_EXCERPT_.
Oh well, back to my day job (whatever that is)…

This 2006 oeuvre by Matthew Thomas Farrell in three PDF parts (1, 2 , and 3) seems destined for the Big Fat List of Voynich books/screenplays. Lots of mysterious international dealers in information, Referees, odd (code) names, odd conspiracies, a little bit of Area 51, you get the idea. It’s a bit hard to describe (and, frankly, to read): but maybe that’s the whole point.

*sigh* I think I’d better sit down and update the List soon, it’s starting to get out of control…

Today’s addition to The Big Fat List is “L’UOMO NELLA LUCE” by Walter Martinelli (2007), published on-demand by Lulu. Though I’m not quite sure whether bundling the Voynich Manuscript in with the Templars, the Masons, the Pyramids, Hitler, JFK, Christopher Columbus and the Bermuda Triangle is a brilliantly sensible idea: it sounds more like a kind of obsessive trainspotter take on conspiracies (why include one when you can include them all?)… but maybe they are all out to get us, so who knows? 346 pages, 6″ x 9″, $22.96.

However, you can buy the ebook version of it for a measly $4.66. Which is nice.

Another Voynich-inspired (I’m yet sure whether or not “Voynich-themed” might be putting it a bit strongly) novel to add to the ever-fattening Big Fat List. Australian writer Matt Rubinstein‘s novel was called “A Little Rain on Thursday” (the picture is from f75r) when it was published last June in Oz by Text Publishing: it appeared here last July (published by Quercus) under the title “Vellum“. Amazon Marketplace has copies for £1.98 + £2.75 UK p&p: I’ve ordered one & will post a review here ASAP. It doesn’t appear to have any evil Jesuit priests in it, which has to be A Very Good Thing Indeed.

What’s sort of appealing (well – to me, at least) is the way he casually slips the words “marginalia” and “forensic” into the cover blurb. However, this may well be a weakness, given that to keep him fed and watered in writerland, his book has to sell to a large number of non-Voynicheros, to whom such things are usually fairly alien (even if they do watch CSI).

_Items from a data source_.
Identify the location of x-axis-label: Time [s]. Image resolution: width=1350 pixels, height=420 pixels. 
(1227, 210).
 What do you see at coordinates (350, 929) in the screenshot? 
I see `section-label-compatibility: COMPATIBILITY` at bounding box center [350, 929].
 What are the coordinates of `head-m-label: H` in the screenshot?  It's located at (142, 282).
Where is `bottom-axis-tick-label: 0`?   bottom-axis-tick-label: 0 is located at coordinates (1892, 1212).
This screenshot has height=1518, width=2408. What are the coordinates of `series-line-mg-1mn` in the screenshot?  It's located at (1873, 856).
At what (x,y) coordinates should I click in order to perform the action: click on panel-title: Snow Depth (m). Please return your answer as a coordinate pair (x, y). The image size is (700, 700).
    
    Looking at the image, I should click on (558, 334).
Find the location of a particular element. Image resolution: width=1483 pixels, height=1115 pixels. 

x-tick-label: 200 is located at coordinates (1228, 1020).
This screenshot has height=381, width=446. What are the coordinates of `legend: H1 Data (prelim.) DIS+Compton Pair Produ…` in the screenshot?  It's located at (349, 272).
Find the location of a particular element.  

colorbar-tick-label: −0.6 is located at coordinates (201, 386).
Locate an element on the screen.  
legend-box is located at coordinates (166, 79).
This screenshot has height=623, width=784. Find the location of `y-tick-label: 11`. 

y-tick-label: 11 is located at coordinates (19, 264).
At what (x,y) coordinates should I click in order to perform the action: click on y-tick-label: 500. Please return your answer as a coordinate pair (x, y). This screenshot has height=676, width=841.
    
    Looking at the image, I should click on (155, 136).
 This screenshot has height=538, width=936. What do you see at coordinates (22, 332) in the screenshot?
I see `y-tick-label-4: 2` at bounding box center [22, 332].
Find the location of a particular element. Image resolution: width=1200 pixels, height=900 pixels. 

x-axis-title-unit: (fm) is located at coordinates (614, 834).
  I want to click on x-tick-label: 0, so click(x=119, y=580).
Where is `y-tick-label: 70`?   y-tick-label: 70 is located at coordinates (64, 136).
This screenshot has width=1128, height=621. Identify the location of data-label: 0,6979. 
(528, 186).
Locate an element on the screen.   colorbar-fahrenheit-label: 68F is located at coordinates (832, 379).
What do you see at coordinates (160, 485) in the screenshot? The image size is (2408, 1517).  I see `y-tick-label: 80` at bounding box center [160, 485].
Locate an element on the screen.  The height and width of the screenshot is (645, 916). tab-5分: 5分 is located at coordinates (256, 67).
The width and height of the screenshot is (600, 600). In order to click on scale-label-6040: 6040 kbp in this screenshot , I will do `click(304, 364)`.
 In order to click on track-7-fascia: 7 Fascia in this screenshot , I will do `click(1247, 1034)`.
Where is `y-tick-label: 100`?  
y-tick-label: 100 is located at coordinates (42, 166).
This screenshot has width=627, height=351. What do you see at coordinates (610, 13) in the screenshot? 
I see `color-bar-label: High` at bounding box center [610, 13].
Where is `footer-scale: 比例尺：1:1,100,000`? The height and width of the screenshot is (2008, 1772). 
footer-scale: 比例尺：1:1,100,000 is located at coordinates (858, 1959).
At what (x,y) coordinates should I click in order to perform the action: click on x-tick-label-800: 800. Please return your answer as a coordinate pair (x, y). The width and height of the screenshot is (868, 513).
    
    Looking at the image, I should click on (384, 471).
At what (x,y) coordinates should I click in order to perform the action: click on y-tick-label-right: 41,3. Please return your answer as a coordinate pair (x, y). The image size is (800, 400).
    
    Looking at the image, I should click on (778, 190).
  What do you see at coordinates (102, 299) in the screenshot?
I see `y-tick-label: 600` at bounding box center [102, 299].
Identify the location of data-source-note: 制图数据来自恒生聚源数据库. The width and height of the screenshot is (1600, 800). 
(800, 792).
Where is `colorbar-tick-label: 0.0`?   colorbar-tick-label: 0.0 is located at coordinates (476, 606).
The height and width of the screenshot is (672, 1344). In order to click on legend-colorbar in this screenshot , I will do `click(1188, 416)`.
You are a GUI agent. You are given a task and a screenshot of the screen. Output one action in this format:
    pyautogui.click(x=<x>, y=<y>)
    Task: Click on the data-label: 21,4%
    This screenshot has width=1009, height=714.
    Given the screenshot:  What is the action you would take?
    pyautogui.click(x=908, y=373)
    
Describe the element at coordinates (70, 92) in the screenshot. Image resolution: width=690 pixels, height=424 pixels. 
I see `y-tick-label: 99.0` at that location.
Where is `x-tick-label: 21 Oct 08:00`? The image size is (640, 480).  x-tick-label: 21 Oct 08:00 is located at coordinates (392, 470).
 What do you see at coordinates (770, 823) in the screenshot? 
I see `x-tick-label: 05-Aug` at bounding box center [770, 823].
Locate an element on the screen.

_REQUIREMENT_.
From the excerpt on Voynich-inspired books, extract word for word the passage that opens with the words containing "Another Voynich-inspired (I’m" and closes with "Good Thing Indeed.".

_YOUR SOLUTION_.
Another Voynich-inspired (I’m yet sure whether or not “Voynich-themed” might be putting it a bit strongly) novel to add to the ever-fattening Big Fat List. Australian writer Matt Rubinstein‘s novel was called “A Little Rain on Thursday” (the picture is from f75r) when it was published last June in Oz by Text Publishing: it appeared here last July (published by Quercus) under the title “Vellum“. Amazon Marketplace has copies for £1.98 + £2.75 UK p&p: I’ve ordered one & will post a review here ASAP. It doesn’t appear to have any evil Jesuit priests in it, which has to be A Very Good Thing Indeed.